## Exercise instructions
Return the stretch of the Greek election commentary that begins at the words "Juan Nevado 28" and stops after "in the euro.", copied word for word.

## Selected extract
Juan Nevado 28 Jan 2015
 
   

The recent Greek general election has been won by left-wing anti-austerity party, Syriza. Although Syriza has not won an absolute majority, it has announced the formation of a new anti-austerity coalition government with the right-wing party Greek Independents. This has reignited concerns about the potential for Greece to default on its debts, and the country's future in the euro.

 

The result itself had been broadly expected on the back of a number of polls carried out in recent weeks, and this may be part of the explanation as to why global financial markets movements so far hardly suggest that investors are panicking or caught by surprise. There has already been much speculation and analysis on the potential implications. However, it remains to be seen what action the new government will take to address Greece's economic problems.

 

Importantly, while Syriza leader Alexis Tsipras has expressed the intention to renegotiate the terms of Greece's bailout, he has been clear that the party does not want Greece to leave the euro. In any event, it is very difficult to try and assess how any state could exit the single currency - there is no legal mechanism for doing so - let alone the impact this would have all on sorts of other factors. Eurozone finance ministers have said they are ready to engage with the new Greek government, and that debt restructuring can be up for discussion, but ultimately the terms of the bailout must be met.

 

Our view is that, while this is of course a significant development for Greece, the Greek economy is one small part of the much wider global economy. Therefore, we do not feel this is an issue on which we should change our broader global growth outlook - there are a great many other factors on which to base that assessment. Nevertheless, we should be alive to the potential for contagion - both politically and economically. However, there has so far been little evidence that investors are overly concerned about potential knock-on effects outside Greek markets.

## Entries supplied

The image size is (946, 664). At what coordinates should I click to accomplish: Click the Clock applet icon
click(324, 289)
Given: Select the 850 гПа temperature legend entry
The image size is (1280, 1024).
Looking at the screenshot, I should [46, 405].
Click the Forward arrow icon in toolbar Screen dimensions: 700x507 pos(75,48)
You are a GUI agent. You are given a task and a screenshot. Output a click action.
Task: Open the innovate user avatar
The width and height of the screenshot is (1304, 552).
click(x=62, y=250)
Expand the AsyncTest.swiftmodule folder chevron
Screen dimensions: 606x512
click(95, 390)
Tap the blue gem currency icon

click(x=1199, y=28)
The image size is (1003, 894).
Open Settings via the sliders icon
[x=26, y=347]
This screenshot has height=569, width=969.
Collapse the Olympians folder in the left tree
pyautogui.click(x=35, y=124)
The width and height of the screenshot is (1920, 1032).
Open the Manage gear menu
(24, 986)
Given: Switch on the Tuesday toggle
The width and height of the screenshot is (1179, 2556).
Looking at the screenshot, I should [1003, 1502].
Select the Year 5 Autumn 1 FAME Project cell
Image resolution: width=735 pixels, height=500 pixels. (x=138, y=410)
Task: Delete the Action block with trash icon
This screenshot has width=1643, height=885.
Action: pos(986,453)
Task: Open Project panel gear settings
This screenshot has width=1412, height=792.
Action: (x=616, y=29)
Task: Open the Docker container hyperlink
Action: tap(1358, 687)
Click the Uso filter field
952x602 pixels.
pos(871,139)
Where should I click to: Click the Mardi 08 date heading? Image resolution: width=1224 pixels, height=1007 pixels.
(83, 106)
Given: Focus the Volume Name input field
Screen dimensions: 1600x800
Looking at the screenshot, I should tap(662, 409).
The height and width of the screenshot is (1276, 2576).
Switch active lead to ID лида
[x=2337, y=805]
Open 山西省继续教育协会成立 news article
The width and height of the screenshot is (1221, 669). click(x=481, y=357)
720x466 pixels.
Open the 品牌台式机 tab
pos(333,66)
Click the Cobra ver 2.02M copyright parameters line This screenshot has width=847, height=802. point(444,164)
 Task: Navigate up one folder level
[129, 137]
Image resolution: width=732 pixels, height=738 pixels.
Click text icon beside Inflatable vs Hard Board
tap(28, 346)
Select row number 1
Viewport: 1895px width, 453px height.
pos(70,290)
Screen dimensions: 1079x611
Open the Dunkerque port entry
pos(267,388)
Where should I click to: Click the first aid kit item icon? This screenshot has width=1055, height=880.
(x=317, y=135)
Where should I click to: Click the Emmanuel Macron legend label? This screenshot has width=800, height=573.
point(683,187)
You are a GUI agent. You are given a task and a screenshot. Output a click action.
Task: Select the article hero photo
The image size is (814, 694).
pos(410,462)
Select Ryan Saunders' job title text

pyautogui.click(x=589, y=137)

## Expected answer
Juan Nevado 28 Jan 2015
 
   

The recent Greek general election has been won by left-wing anti-austerity party, Syriza. Although Syriza has not won an absolute majority, it has announced the formation of a new anti-austerity coalition government with the right-wing party Greek Independents. This has reignited concerns about the potential for Greece to default on its debts, and the country's future in the euro.